Association Between Use of β-Blockers and Prostate Cancer-Specific Survival: A Cohort Study of 3561 Prostate Cancer Patients with High-Risk or Metastatic Disease.
By: Helene Hartvedt Grytli, Morten Wang Fagerland, Sophie D Fosså, Kristin Austlid Taskén

Department of Tumor Biology, Institute of Cancer Research, Oslo University Hospital, Oslo, Norway.

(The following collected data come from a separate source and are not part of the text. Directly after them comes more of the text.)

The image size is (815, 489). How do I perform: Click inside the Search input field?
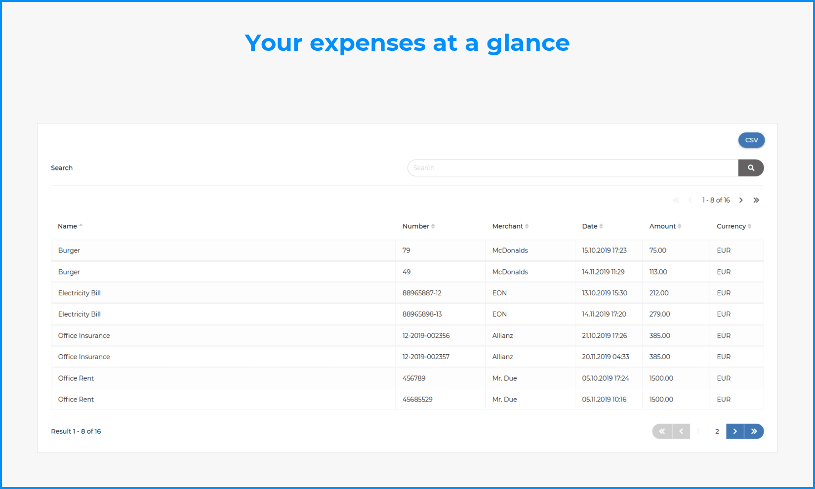point(572,168)
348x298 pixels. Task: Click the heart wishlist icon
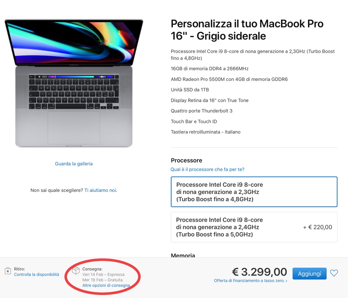click(x=334, y=273)
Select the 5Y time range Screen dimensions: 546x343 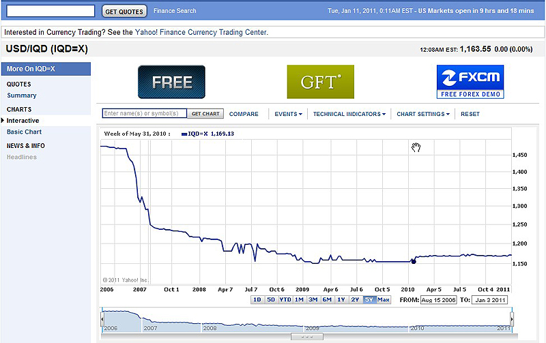[x=369, y=300]
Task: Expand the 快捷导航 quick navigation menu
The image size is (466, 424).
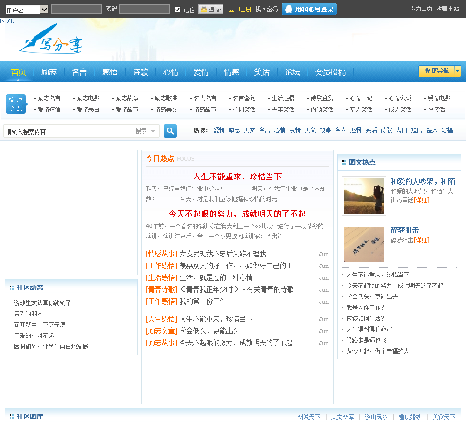Action: pos(440,71)
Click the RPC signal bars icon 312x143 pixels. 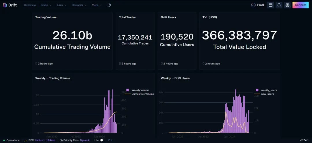click(x=25, y=140)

2012-10-29; doi: 10.1016/j.eururo.2013.01.007
Abstract

BACKGROUND: We recently reported reduced prostate cancer (PCa)-specific mortality for β-blocker users among patients receiving androgen-deprivation therapy in a health survey cohort including 655 PCa patients. Information on clinical characteristics was limited. OBJECTIVE: To assess the association between β-blockers and PCa-specific mortality in a cohort of 3561 prostate cancer patients with high-risk or metastatic disease, and to address potential confounding from the use of statins or acetylsalicylic acid (ASA). DESIGN, SETTING, AND PARTICIPANTS: Clinical information from all men reported to the Cancer Registry of Norway with a PCa diagnosis between 2004 and 2009 (n=24 571) was coupled with information on filled prescriptions between 2004 and 2011 from the Norwegian Prescription Database. Exclusion criteria were low- or intermediate-risk disease; planned radiotherapy or radical prostatectomy; initiation of β-blocker, ASA, or statin use after diagnosis where applicable; missing information on baseline Gleason score, prostate-specific antigen level, T stage or performance status; and missing follow-up. OUTCOME MEASUREMENTS AND STATISTICAL ANALYSIS: Cox proportional hazards modelling and competing risk regression modelling were used to analyse the effects of β-blocker use on all-cause and PCa-specific mortality, respectively. Differences between β-blocker users and nonusers regarding baseline clinical characteristics were assessed by the Wilcoxon-Mann-Whitney U test, Pearson chi-square test, and Student t test. RESULTS AND LIMITATIONS: Median follow-up was 39 mo. β-Blocker use was associated with reduced PCa mortality (adjusted subhazard ratio: 0.79; 95% confidence interval [CI], 0.68-0.91; p value: 0.001). The observed reduction in PCa mortality was independent of the use of statins or ASA. We observed no association with all-cause mortality (adjusted hazard ratio: 0.92; 95% CI, 0.83-1.02). The main limitations of the study were the observational study design and short follow-up. CONCLUSIONS: β-Blocker use was associated with reduced PCa-specific mortality in patients with high-risk or metastatic disease at the time of diagnosis. Our findings need validation from further observational studies.